Teaqua había dormido mal últimamente, pero nunca antes había parecido tan loca. Acostumbraba decir que su divinidad era una metáfora del poder. Desde hacía mucho tiempo había dejado de hablar de ello literalmente, y lo mismo hacían sus compañeros de cama. Por la noche se habían burlado de los crédulos sacerdotes y habían discutido las verdades como si fueran mala poesía. Por supuesto, había explicado Teaqua, todavía era necesario jugar a los dioses para las masas. La creencia de la gente en el sol y en su diosa mantenían de una pieza la teocracia; sólo podría ser desmantelada con el tiempo y mucho cuidado. Las alusiones de Teaqua a los inminentes cambios los habían llevado a todos a una irresistible conspiración. Ella había sido la persona más lista, más cuerda, con mucho la más fuerte, que Harumen había conocido. Ahora se estaba desmoronando.

Teaqua frunció el hocico.

—Pude oler su aliento. —Irradiaba terror, su cabeza golpeó contra la almohada.

Harumen pudo imaginar lo que dirían los mensajeros. Mirarían a su pequeño y atrasado mundo desde sus astronaves y se echarían a reír. Era absurdo. La propia Teaqua dependía de la tecnología de los mensajeros para llegar a la gente; Teaqua era la que había animado a Harumen a aprender de ellos. Los susurros del dios eran alucinaciones; había pruebas de ello. Chan era acientífico.

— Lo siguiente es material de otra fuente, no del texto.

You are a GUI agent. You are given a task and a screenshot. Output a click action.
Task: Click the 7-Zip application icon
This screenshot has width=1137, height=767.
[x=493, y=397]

—Estás trastornada. —Intentó alisar el erizado pelaje a lo largo de los hombros de Teaqua—. Vuelve a la cama con nosotros. —Harumen nunca podría adorar al sol. Ya no. Lo mismo podía hacer reverencias al viento o rezarles a los glaciares.

—Me mostró una terrible verdad. —Teaqua aferró la muñeca de Harumen—. No renaceré. El dios ha elegido un camino distinto para mí.

En la habitación contigua, alguien rió nerviosamente; Harumen sintió deseos de abofetear al idiota. Afortunadamente, los otros se apresuraron a acallarlo. Harumen miró a Teaqua, con sus sentimientos convertidos en un torbellino. Quería a Teaqua, le dolían sus sufrimientos, pero Harumen estaba furiosa también. Teaqua le había prometido una revolución. Si esta locura continuaba, lo destruiría todo. Teaqua tenía que renacer, o de otro modo los susurros la arrastrarían —y quizás al mundo entero— de vuelta a la superstición. La diosa tenía que renacer, o moriría.

—Tendremos que decírselo. A todos ellos, a cada uno. Chan me ha mostrado mi muerte.

Harumen no sabía qué decir, cómo reaccionar. Esto era un desastre de proporciones históricas. La comprensión retorció su perspectiva. Se sintió extirpada de sí misma, como si fuera una persona distinta que se estremecía en medio de la noche y contemplaba impotente cómo toda una era llegaba a su fin. Miró su mano sobre el hombro de Teaqua como si estuviera a una gran distancia. La mano pareció moverse por voluntad propia cuando peinó el pelaje de Teaqua. Harumen se preguntó si no sería mejor para todos si esa vieja mano incorpórea se cerrara en torno a su cuello. La contempló mientras cruzaba el puente del esternón y encrespaba el denso pelaje. Se sintió horrorizada y fascinada mientras se deslizaba hacia arriba y los dedos se curvaban. Entonces Teaqua tragó saliva y Harumen pudo sentir la garganta de la diosa moverse bajo su mano, y se echó hacia atrás como si se hubiera quemado. No podía hacer aquello.

—Teaqua, no. —Todavía no.

—Necesitaré la ayuda del mensajero. —Teaqua no parecía haberse dado cuenta de nada. Miraba algo que Harumen no podía ver, que esperaba no ver nunca—. Dile a Ndavu que Chan me ha hablado y que debemos obedecerle. Moriré en su luz. —Teaqua sonaba temerosa, como si estuviera a punto de gritar de nuevo—. Tiene que haber un sepulcro.

Harumen oyó a alguien gimotear en la habitación contigua. Luego otros se le unieron. No supo si llorar por Teaqua o por ella misma.